Expensive P3 schools fail to make the grade
Evidence shows they cost more than traditional models, Tom Graham sAys.
If we could build five schools for the cost of four, any responsible government would do it.
That is exactly what the Manitoba government decided in its 2018 budget, which rejected the publicprivate partnership (P3) model to build schools. Manitoba reviewed the evidence and found that for the price of $100 million, it could build five schools the traditional way, instead of four P3 schools.
It makes one wonder why our financially challenged Saskatchewan Party government chose the more expensive P3 model to build and maintain 18 schools and other P3 projects.
Our government keeps saying that P3 schools save money, but where is the evidence? We are paying $635 million for 18 P3 schools, or an average $35.3 million per school. There are, on average, 616.7 students per P3 school.
Manitoba will build five schools for $100 million, or an average of $20 million per school. The five schools will have the capacity for 3,300 students, or an average of 660 students per school.
Our government will retort that the comparison above is not accurate because the $100 million for Manitoba schools only includes construction costs and not the 30-year maintenance costs of the P3 schools in Saskatchewan. We would include the maintenance costs, but the government has not disclosed them: all the financial details of the life cycle schedule and service payments to the private companies are redacted in the P3 school contracts.
What we do know is that we are paying a hefty premium for maintenance contracts for brand-new schools which, if built properly, should not need that much maintenance or repair. Let’s hope the private maintenance companies do not charge $409 to replace a soap dispenser as happened at a P3 hospital in Montreal.
There are a few other costs specific to P3 schools that we should mention: the higher interest payments for the private financing of the school construction, the higher consultant costs for reports, and the $500,000 given to each of the companies that bid but did not get the contract.
Even the KPMG Value for Money report on the Saskatchewan P3 schools shows the traditional build model is less expensive on all accounts (construction, procurement, financing). The one exception is KPMG’s addition of $150.4 million in “retained risks” slapped onto the cost of the traditional build model. These “risks” are not actual costs incurred, but rather an imaginary number pulled out of the air. It is only because of these theoretical risks the government claims the P3 model is cheaper.
We can look to other provinces for more evidence P3s are costlier. In 2014, the Conservative government of Alberta cancelled plans to build 14 schools with the P3 model to save $14 million. The New Brunswick auditor general found two P3 schools cost $1.7 million more than publicly delivered and maintained schools. In 2014, Ontario’s auditor general reviewed 74 P3 projects and found there was “no empirical data” to support the P3 model, and that they cost $8 billion more than if they had been publicly financed and operated.

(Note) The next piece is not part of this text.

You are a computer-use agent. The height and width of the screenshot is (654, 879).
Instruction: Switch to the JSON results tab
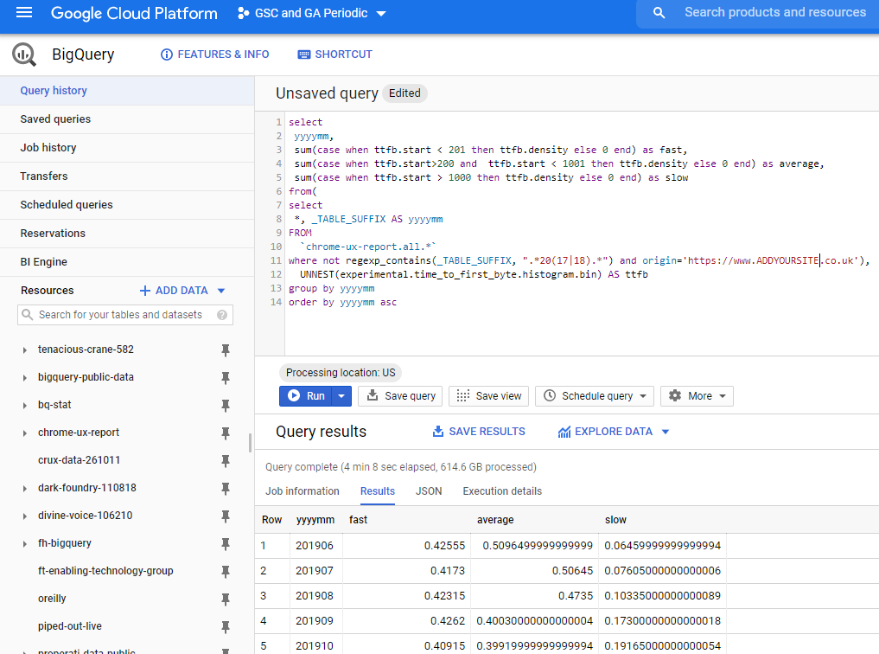(429, 491)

All evidence shows P3s are more expensive, less accountable and transparent than traditional ways of building public infrastructure. In fact, our government is on the hook for about $5 billion in payments to P3 companies over the next 30 years. Private companies’ profits are guaranteed, but there is less money for important public services.
The Sask. Party would be wise to abandon this model, save money in the long run and invest more in public services.